US airlines Southwest Airlines and United Airlines have each completed significant sale-and-leaseback transactions that underscore their fleet strategies. While Southwest Airlines is selling and leasing back 36 Boeing 737-800s, United Airlines is acquiring 18 Embraer E175s to operate under a lease agreement with Mesa Airlines. These moves illustrate the growing trend towards more flexible fleet strategies in the aviation industry.
Southwest Airlines, known for its position as the leading low-cost airline in the United States, announced on January 7, 2025, the completion of a major sale and leaseback deal with Babcock & Brown Aircraft Management (BBAM). Under this agreement, Southwest sold 36 of its Boeing 737-800s to BBAM. The aircraft will then be leased back for periods ranging from 26 to 37 months.
Tammy Romo, CFO of Southwest Airlines, said the transaction is part of the "Southwest. Even Better" initiative announced in September. The goal of the initiative is to generate cash by monetizing existing aircraft assets to drive fleet modernization and strategically manage capital spending.
The first 35 aircraft were sold at the end of December 2024, while the sale of the last aircraft is expected to be completed in January 2025. The proceeds from the transaction will be used to finance future fleet modernizations and increase shareholder returns. Steve Zissis, CEO of BBAM, praised the collaboration with Southwest Airlines and emphasized that this agreement underscores BBAM's commitment to innovative fleet financing solutions.
United Airlines: Expansion of the regional fleet
In parallel, United Airlines announced the purchase of 18 Embraer E175 aircraft to be operated under a sale-and-leaseback agreement with Mesa Airlines. Mesa Airlines, a long-time partner of United, flies under the United Express brand and will continue to operate the aircraft.
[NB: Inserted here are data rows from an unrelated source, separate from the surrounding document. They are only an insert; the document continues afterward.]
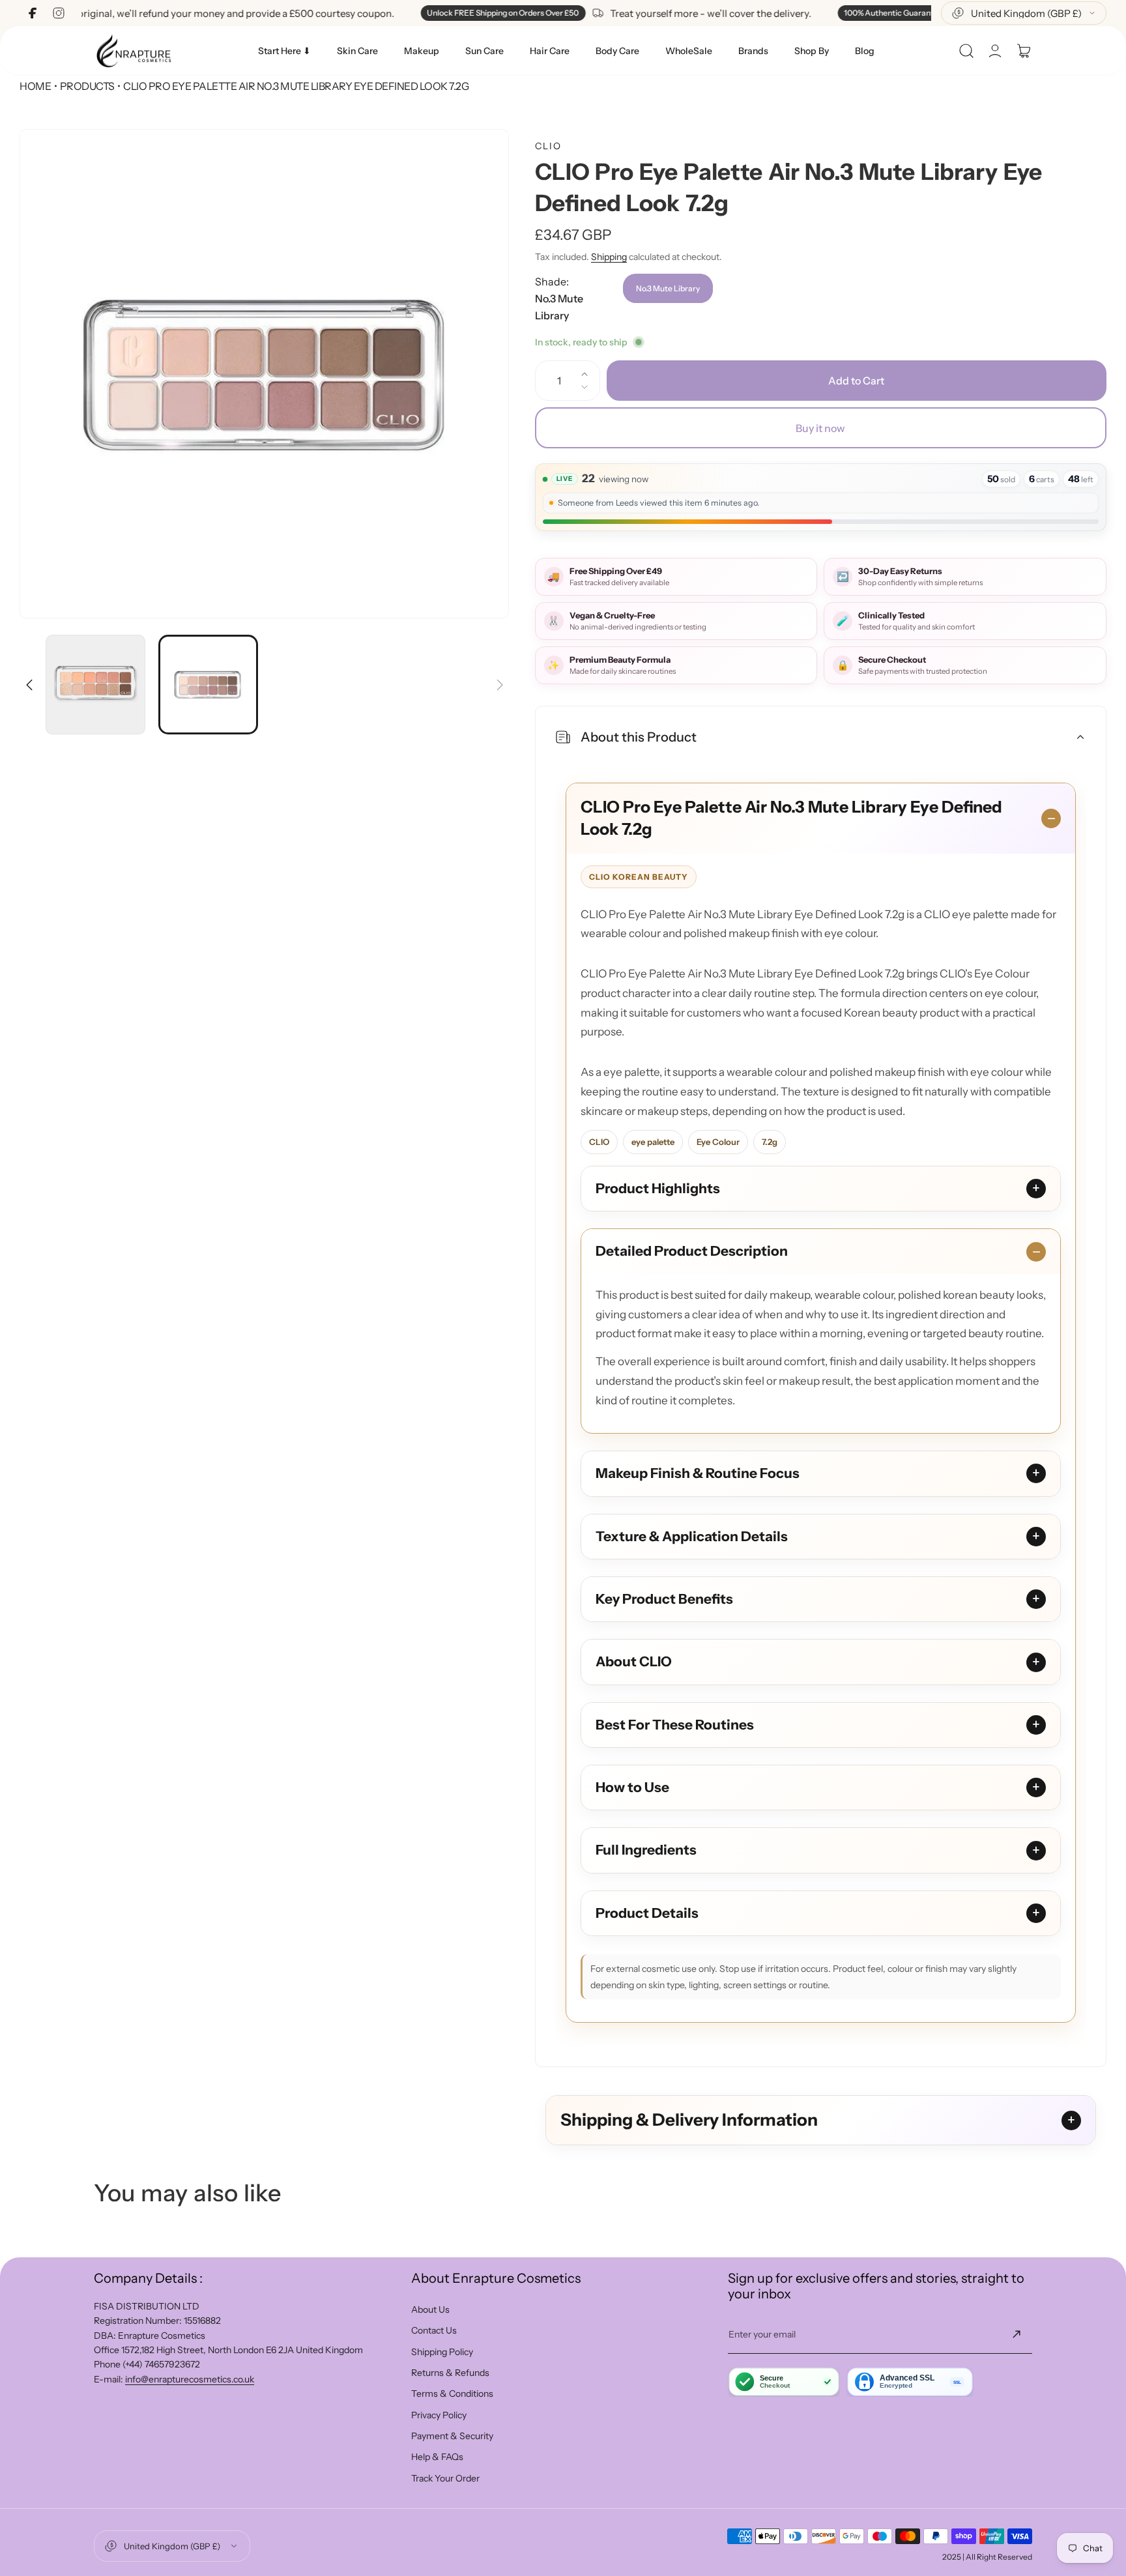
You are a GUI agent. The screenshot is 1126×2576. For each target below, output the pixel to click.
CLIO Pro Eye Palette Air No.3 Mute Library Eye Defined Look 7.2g (791, 818)
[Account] (995, 50)
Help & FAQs (437, 2457)
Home (35, 86)
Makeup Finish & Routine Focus (698, 1473)
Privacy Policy (439, 2415)
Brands (753, 51)
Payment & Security (452, 2436)
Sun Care (484, 51)
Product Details (647, 1913)
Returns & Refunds (450, 2373)
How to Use (632, 1787)
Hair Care (550, 51)
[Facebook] (33, 13)
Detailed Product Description (692, 1251)
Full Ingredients (646, 1850)
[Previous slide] (29, 677)
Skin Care (357, 51)
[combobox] (1023, 13)
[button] (966, 50)
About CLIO (634, 1661)
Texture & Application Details (692, 1536)
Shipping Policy (442, 2352)
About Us (430, 2309)
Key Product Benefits (664, 1599)
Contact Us (434, 2330)
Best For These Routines (675, 1724)
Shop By (811, 51)
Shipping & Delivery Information (689, 2119)
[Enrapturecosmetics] (133, 50)
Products (87, 86)
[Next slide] (499, 677)
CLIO (548, 146)
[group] (264, 374)
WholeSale (688, 51)
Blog (864, 51)
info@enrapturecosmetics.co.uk (189, 2379)
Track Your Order (445, 2478)
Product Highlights (658, 1188)
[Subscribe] (1016, 2334)
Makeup (421, 51)
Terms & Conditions (452, 2393)
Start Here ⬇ (284, 51)
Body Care (617, 51)
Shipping (609, 257)
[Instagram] (59, 13)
The sale of the first eight aircraft was completed on December 31, 2024, while the remaining ten aircraft are expected to be sold by early February 2025. The total transaction will generate proceeds of $229,1 million for Mesa Airlines, of which $142,4 million will be used to repay debt. These moves highlight the importance of sale-and-leaseback strategies for regional airlines like Mesa that want to free up capital while maintaining their operating capacity.
Changes in the fleet structure
The decisions by Southwest and United Airlines show a strategic realignment in the handling of aircraft fleets. Both airlines are increasingly relying on the flexibility and financial efficiency made possible by sale-and-leaseback transactions. While Southwest is focusing on fleet modernization, United is aiming to expand its regional flight capacity.
The recent developments at Southwest and United Airlines illustrate the dynamic changes in the aviation industry. Airlines are increasingly relying on innovative financing models to optimize their fleets while maintaining their competitiveness. Such measures enable them to respond flexibly to market changes and help ensure the long-term success of the companies.